The purpose of the present invention is to solve the shortcomings in the prior art and propose a device for water distribution and concentrated sludge fermentation to strengthen the MSBR system, including a water distribution device, a hydrolysis fermentation tank and a device connected thereto. The MSBR system, the water inlet distribution device, the hydrolysis fermentation tank and the MSBR system are all connected to an external online control platform;

The water inlet distribution device includes distribution pipelines and related valves and instruments, which are used to distribute the water inlet of the MSBR system. A mixer is provided inside the hydrolysis fermentation tank for stirring the sludge entering the tank. A feed pump is connected to the outside of the hydrolysis fermentation tank for feeding the sludge in the MSBR system into the tank.

As a further description of the above technical solution, the water inlet distribution device includes three pipelines, and an electromagnetic flowmeter is installed in the middle of each pipeline;

An electric ball valve is installed at the water inlet at the front end of the electromagnetic flowmeter;

Also includes a sludge concentration meter.

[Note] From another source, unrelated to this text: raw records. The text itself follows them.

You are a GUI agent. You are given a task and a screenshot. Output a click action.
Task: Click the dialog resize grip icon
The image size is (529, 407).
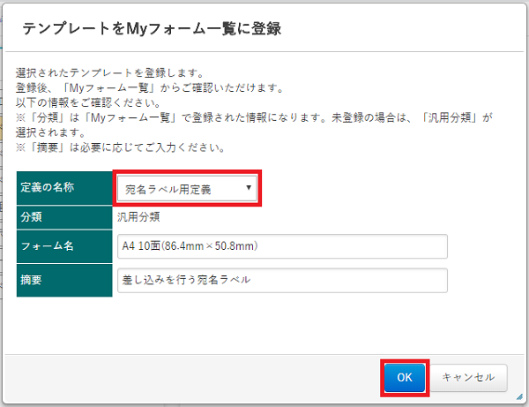click(x=519, y=397)
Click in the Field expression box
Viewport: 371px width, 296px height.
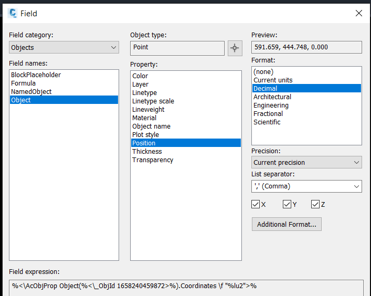(x=186, y=288)
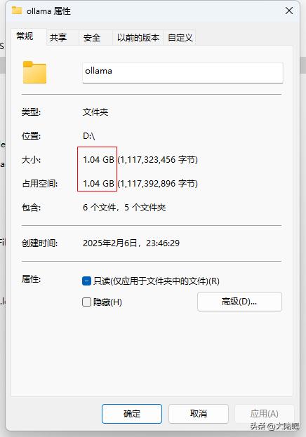
Task: Toggle the 只读 read-only checkbox
Action: (x=86, y=281)
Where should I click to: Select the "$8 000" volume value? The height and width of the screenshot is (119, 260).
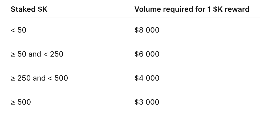[147, 30]
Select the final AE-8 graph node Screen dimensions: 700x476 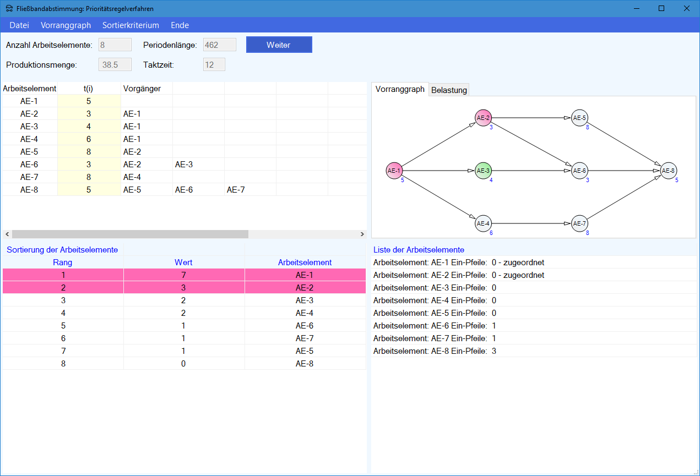668,171
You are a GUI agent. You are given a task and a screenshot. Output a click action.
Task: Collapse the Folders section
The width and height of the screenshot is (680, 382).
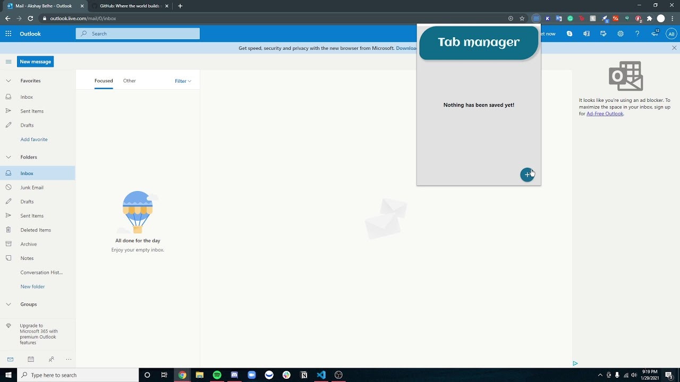8,157
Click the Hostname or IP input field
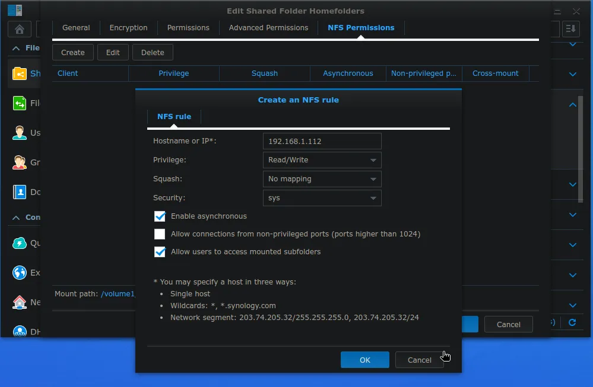The width and height of the screenshot is (593, 387). pyautogui.click(x=322, y=141)
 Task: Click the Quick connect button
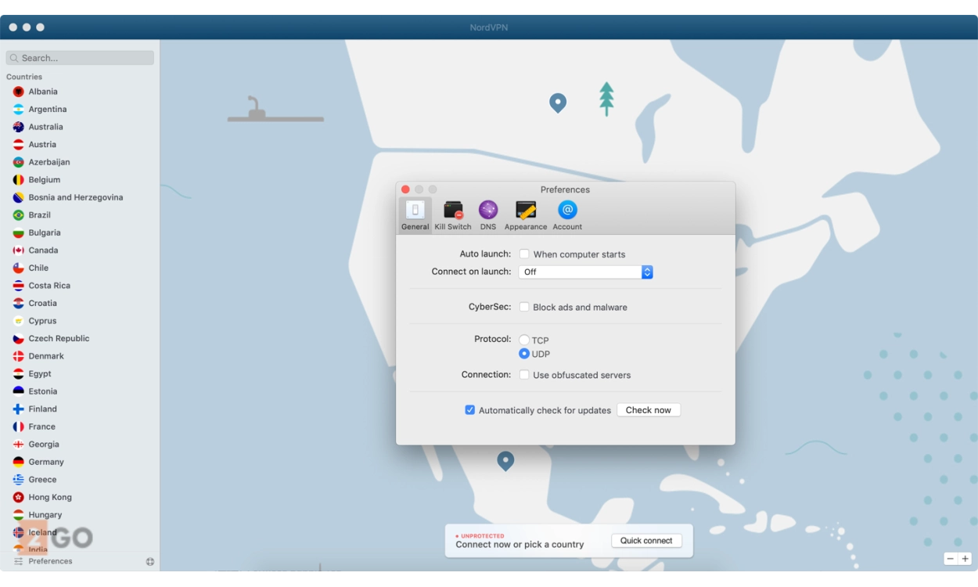[x=646, y=541]
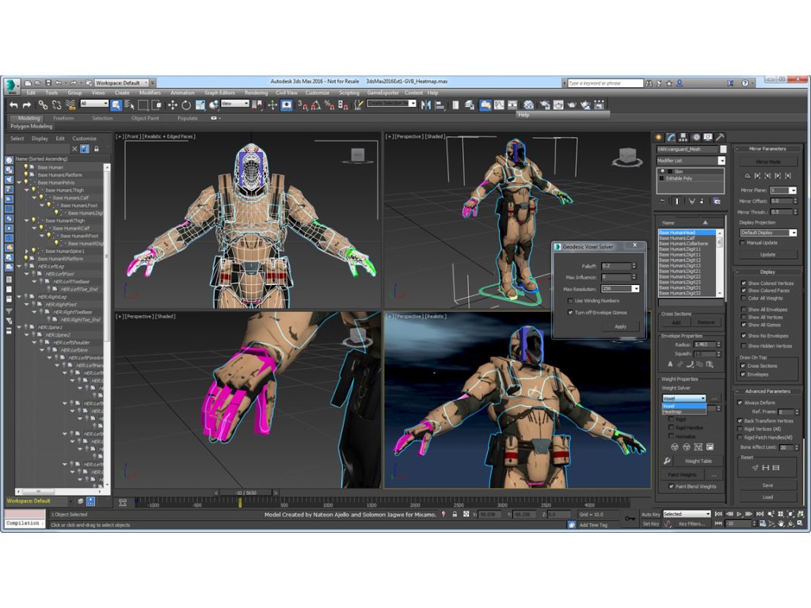This screenshot has width=811, height=608.
Task: Click the Undo arrow in main toolbar
Action: point(13,105)
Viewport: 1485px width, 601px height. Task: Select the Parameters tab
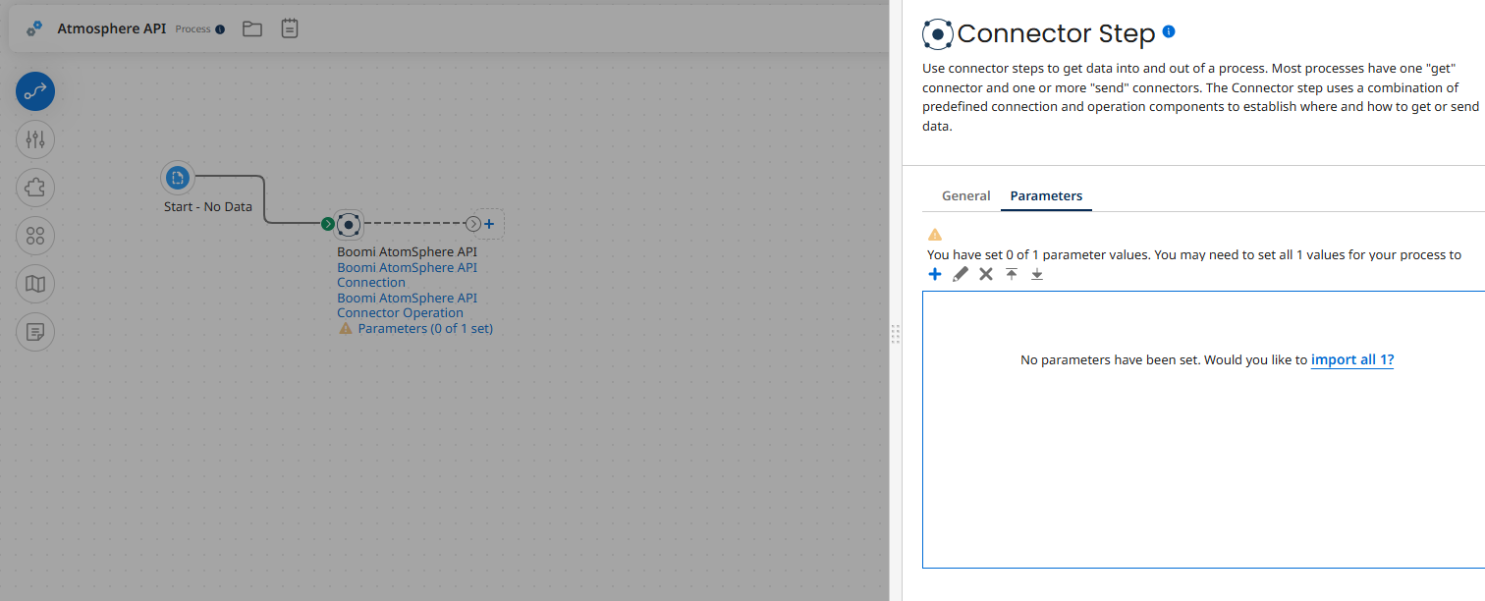pyautogui.click(x=1045, y=195)
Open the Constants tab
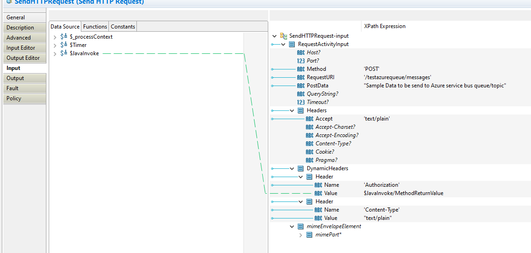 123,27

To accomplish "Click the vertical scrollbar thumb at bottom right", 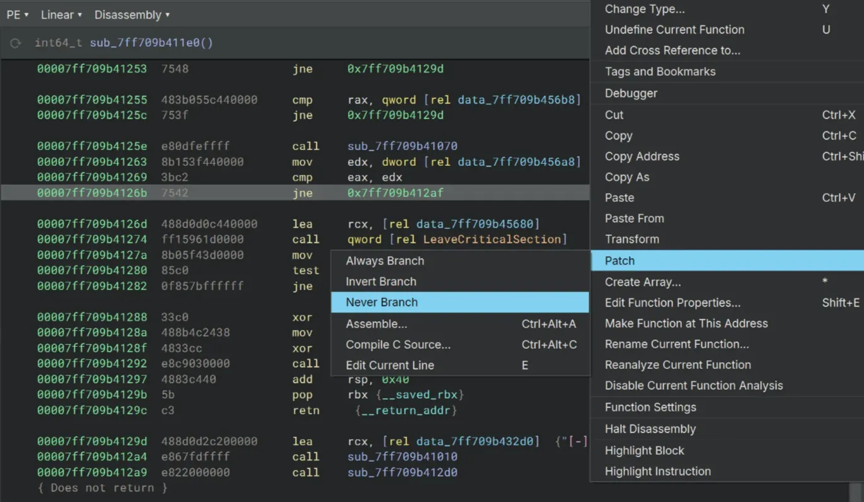I will pyautogui.click(x=856, y=492).
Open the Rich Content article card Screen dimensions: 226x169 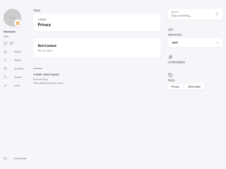point(97,48)
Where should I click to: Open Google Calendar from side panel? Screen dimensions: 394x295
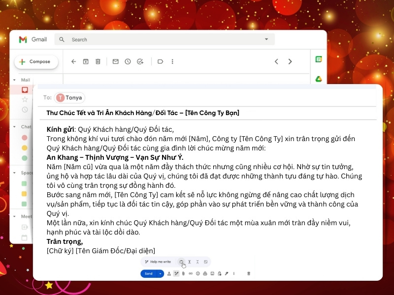tap(319, 59)
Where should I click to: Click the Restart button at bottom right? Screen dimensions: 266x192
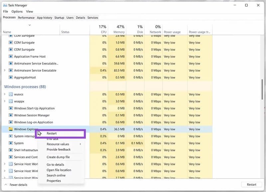(251, 184)
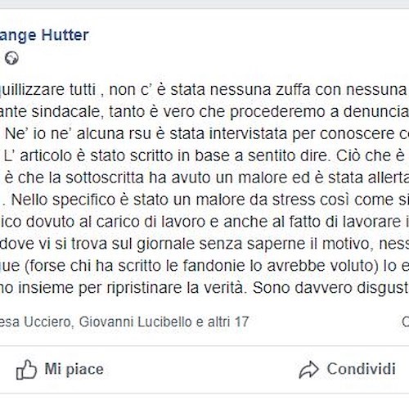Select the "Condividi" button text
The width and height of the screenshot is (409, 409).
pyautogui.click(x=362, y=369)
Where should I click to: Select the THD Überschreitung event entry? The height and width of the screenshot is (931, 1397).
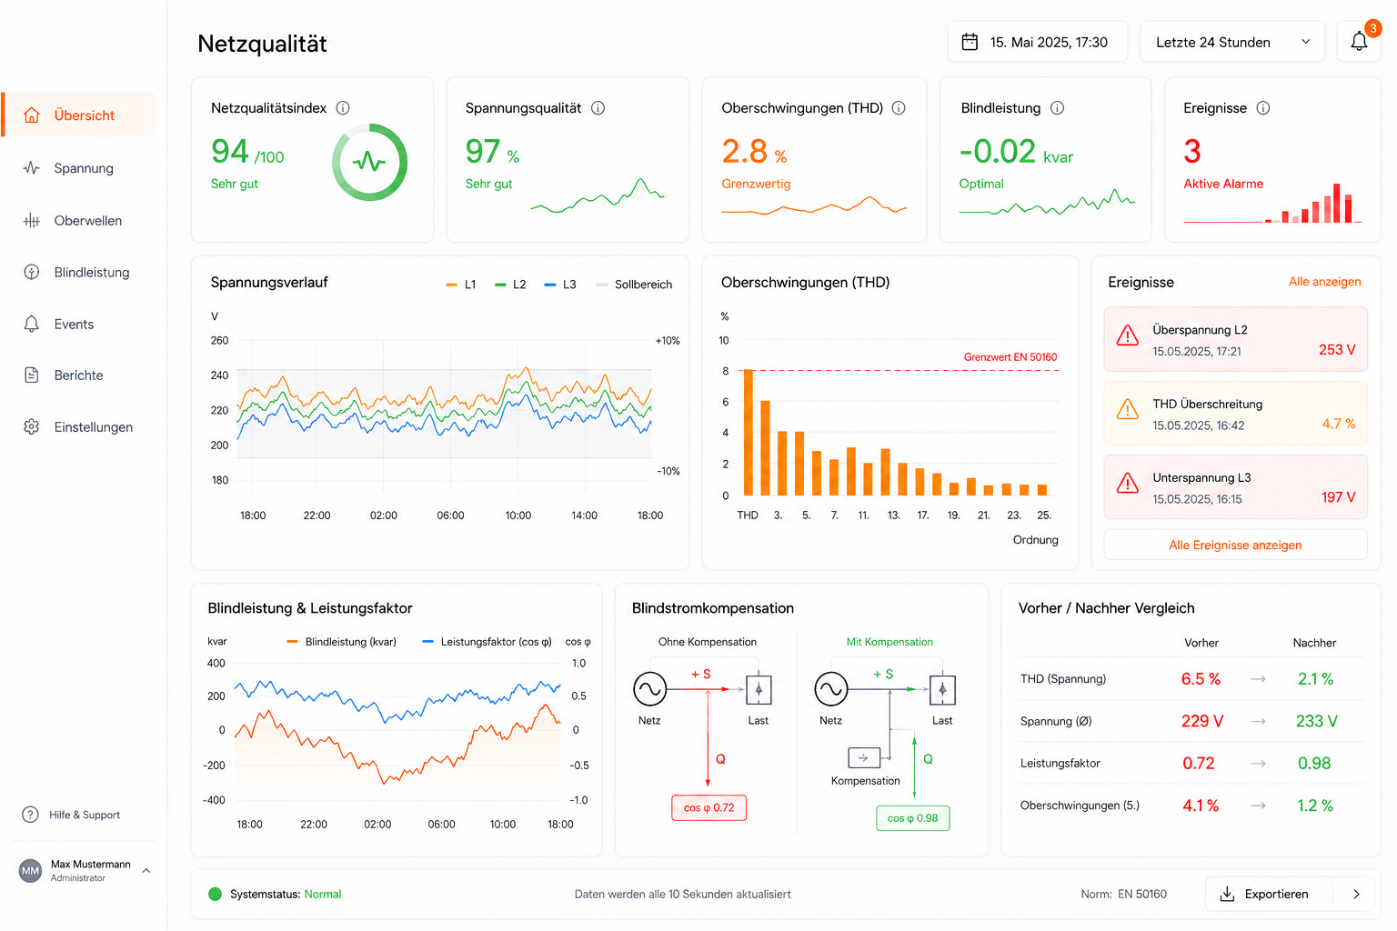pyautogui.click(x=1235, y=414)
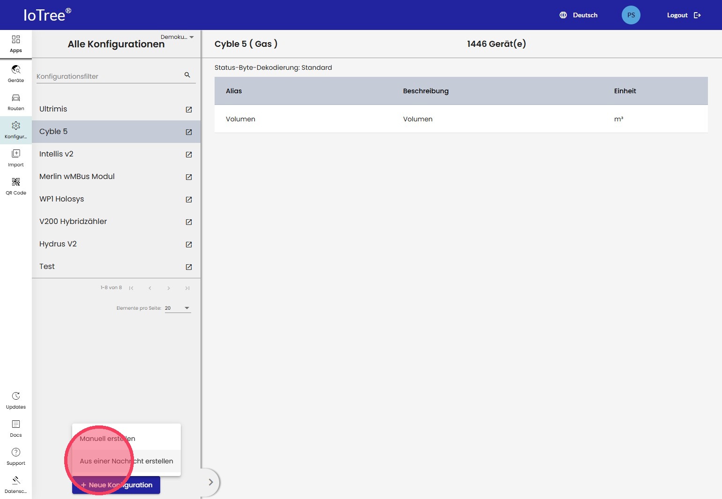Open the Apps grid in sidebar
Screen dimensions: 722x499
[16, 44]
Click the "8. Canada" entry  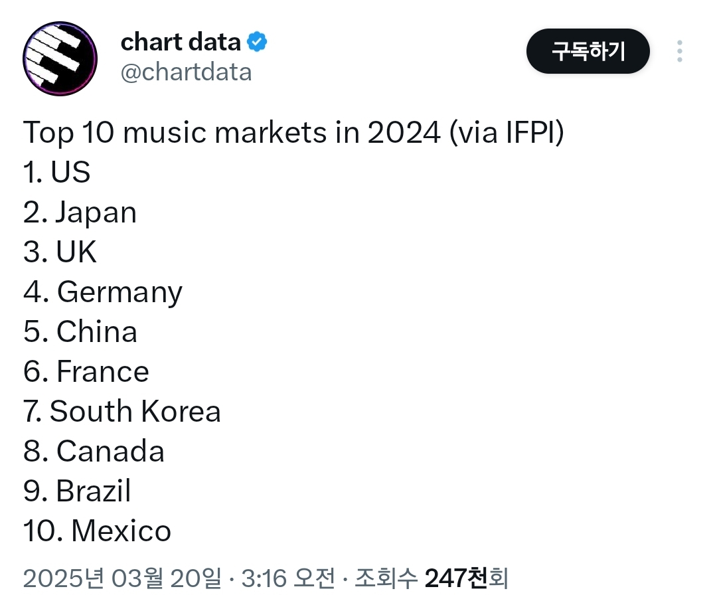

As a further description of the above technical solution, the MSBR system includes an anaerobic unit, an aerobic unit, a first SBR unit and a second SBR unit. A water inlet is provided at the bottom of the anaerobic unit, and the water inlet is connected to the The middle pipeline of the water inlet distribution device is connected, and a water inlet is also provided at the bottom of the aerobic unit. The water inlet is connected to the pipelines on both sides of the water inlet distribution device.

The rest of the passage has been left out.